站在這里,我莫名的有一種親切感,這種感覺很難形容。
銀絲不受控制的從我身上冒出,直接沖向底下。
我閉上眼睛,真真切切的感受到銀絲纏繞到了一植株上。
那植株的枝丫在親昵的回纏銀絲。
我能感受到植株的情緒,開心,雀躍,親昵,依賴。這是一種類似親人一樣的依賴。
銀絲纏繞到花根我才發現這花根少了一半。
良久,我將銀絲抽回。
我好像明白了草靈為什么不反抗,為什么出現在人前,為什么表現的那么看淡生死。
我以前還在想難道天生的靈都這么的善良,都這么的偉大。現在看來,她是有需要保護的對象。

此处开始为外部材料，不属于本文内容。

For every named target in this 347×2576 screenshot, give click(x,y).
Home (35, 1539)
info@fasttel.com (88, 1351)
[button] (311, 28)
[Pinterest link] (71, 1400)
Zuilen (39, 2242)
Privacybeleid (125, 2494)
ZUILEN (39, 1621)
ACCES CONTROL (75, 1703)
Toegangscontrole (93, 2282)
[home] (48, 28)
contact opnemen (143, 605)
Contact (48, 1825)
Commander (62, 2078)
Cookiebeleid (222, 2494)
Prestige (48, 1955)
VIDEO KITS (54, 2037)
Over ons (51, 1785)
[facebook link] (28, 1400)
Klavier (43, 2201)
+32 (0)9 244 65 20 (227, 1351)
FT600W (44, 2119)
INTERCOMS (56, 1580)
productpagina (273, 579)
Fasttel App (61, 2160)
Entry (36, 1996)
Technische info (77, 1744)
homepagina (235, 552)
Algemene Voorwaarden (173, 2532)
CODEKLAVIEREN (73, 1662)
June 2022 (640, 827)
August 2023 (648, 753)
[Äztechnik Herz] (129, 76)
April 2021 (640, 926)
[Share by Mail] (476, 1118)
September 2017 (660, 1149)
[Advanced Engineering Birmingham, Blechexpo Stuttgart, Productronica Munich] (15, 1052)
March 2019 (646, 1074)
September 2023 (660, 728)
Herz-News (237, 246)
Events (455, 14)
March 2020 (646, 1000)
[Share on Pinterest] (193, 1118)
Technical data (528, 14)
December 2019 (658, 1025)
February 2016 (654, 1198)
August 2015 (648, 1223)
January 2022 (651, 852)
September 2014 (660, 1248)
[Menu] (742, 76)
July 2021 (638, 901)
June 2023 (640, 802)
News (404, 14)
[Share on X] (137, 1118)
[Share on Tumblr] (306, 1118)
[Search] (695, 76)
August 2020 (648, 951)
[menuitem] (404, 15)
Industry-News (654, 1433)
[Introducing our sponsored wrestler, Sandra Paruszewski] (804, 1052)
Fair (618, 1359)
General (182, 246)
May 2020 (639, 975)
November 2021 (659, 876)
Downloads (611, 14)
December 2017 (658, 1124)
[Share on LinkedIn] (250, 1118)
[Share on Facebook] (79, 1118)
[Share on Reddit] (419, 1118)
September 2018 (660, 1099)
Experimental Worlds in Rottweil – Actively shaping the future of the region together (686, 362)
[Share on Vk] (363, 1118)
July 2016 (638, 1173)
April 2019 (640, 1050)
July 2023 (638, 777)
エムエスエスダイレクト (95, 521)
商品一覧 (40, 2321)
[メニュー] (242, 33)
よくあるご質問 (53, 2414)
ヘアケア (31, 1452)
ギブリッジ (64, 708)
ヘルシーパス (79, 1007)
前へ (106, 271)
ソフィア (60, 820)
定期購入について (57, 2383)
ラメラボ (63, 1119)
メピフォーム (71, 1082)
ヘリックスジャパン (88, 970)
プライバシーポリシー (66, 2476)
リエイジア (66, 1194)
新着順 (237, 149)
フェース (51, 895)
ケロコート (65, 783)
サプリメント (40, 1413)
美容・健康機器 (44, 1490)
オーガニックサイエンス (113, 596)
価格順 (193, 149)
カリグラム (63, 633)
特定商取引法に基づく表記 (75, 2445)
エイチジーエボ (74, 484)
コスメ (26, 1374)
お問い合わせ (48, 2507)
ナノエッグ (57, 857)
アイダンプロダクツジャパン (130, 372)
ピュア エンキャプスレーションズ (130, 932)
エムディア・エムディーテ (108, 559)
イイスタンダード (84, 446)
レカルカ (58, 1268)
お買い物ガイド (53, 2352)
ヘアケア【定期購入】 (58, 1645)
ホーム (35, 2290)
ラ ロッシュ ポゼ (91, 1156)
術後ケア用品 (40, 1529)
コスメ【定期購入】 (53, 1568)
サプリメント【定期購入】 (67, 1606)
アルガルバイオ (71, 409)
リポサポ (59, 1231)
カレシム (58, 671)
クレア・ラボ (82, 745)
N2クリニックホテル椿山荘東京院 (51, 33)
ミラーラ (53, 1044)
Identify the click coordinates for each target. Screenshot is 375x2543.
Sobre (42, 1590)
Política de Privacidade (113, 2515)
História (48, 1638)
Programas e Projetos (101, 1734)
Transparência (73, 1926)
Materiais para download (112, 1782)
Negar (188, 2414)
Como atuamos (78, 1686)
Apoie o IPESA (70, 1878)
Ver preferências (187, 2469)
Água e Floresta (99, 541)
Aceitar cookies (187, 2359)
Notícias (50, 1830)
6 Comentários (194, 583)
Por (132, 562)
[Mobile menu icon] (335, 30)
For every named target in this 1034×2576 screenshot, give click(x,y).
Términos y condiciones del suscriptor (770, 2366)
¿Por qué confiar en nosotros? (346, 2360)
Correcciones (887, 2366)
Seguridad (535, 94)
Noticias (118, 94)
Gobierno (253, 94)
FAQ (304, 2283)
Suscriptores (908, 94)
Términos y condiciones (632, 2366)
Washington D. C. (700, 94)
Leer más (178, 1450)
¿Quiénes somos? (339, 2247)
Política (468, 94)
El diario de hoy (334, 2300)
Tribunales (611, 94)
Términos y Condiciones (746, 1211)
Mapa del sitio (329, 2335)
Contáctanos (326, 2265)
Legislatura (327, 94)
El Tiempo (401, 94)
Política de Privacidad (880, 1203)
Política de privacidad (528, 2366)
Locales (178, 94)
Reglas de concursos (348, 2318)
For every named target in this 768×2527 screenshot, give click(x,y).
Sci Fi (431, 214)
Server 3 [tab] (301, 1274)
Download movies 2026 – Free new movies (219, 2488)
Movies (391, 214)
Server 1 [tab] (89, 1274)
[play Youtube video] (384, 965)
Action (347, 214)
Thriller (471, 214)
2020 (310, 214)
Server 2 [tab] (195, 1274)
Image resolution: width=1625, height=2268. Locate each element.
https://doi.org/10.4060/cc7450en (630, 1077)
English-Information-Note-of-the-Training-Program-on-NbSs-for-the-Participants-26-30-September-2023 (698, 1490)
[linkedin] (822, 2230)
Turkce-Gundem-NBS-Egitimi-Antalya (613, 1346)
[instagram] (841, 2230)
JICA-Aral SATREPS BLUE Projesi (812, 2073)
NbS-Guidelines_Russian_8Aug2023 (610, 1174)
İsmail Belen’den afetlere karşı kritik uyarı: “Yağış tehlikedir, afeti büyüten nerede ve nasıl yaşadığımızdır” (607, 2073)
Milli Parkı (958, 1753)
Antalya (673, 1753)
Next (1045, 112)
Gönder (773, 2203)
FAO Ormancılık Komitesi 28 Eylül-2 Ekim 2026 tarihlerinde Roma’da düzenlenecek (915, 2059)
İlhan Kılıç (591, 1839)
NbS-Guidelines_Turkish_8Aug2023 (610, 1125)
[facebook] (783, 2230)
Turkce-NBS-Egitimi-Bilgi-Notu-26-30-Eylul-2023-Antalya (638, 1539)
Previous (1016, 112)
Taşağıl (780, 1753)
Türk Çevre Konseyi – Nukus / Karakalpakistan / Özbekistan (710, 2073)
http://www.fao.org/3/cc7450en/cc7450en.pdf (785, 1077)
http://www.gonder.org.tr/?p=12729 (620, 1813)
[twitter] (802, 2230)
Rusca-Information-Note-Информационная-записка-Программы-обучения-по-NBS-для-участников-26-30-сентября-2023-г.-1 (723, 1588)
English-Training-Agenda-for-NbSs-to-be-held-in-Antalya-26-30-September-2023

花根少了一半,幾乎可以斷定草靈和地下的應該是雙生。但不知為什么她成熟的比較早。
草靈應該是不想讓底下的植株被人發現,所以才坦然赴死。
如果真的是這樣的話,就算她不散靈也能離開靈川,并不會對這個地方造成什么嚴重的影響。
可是那天她還是散靈了。
不......不對,那天與其說是散靈,不如說是她將靈元都給了這個雙生的植株。
回到山洞,遠遠的就看到解燭和鐘靈在等著。
我想當做沒看到他們擦肩而過。
但進山洞的一瞬間解燭就道:“你都知道了吧!”
我頓了頓腳步,不由的皺了皺眉,他是在詐我嗎?
轉頭,我看著他問:“知道什么?”
“這件事要是說出去,整個靈魚村都會被人踏破,找上你的人怕是會不擇手段的想方設法將草靈從你身體里剝離出來。你唯一的下場就是死。”
“那我還得謝謝你。”
“阿九,我們也算是朋友,你對我的敵意太大了。”
我真不知道解燭是怎么有臉說這句話的。
“解燭,最先誆騙我的是你。”我說。
“我承認祁黯的事情我做的是不地道,我確實需要他的蛇靈。就算再來一次我也不后悔。”
“那你覺得我們還有什么好說的嗎?”
“我針對的是祁黯,不是你。”
“我和祁黯契約相連,他是我的丈夫。”
“虞九,你清醒一點,你們之間根本就不可能,他也只是在利用你。”解燭似乎有些生氣,說話的聲音都大了很多。
“這些我比你清楚。”
我還是第一次看到解燭這么無奈的樣子,看著我的目光又是同情又是可憐,卻沒有絲毫生氣的意思。
他似乎知道些什么我不知道的。
良久,鐘靈拉過我的手說:“好了,今天我們來是想和你好好談談。”
我掙脫開了她的手:“你們一個是天師繼承人,一個是陰陽家的少主。我一個村里出來的怕是沒什么和你們談的資本。”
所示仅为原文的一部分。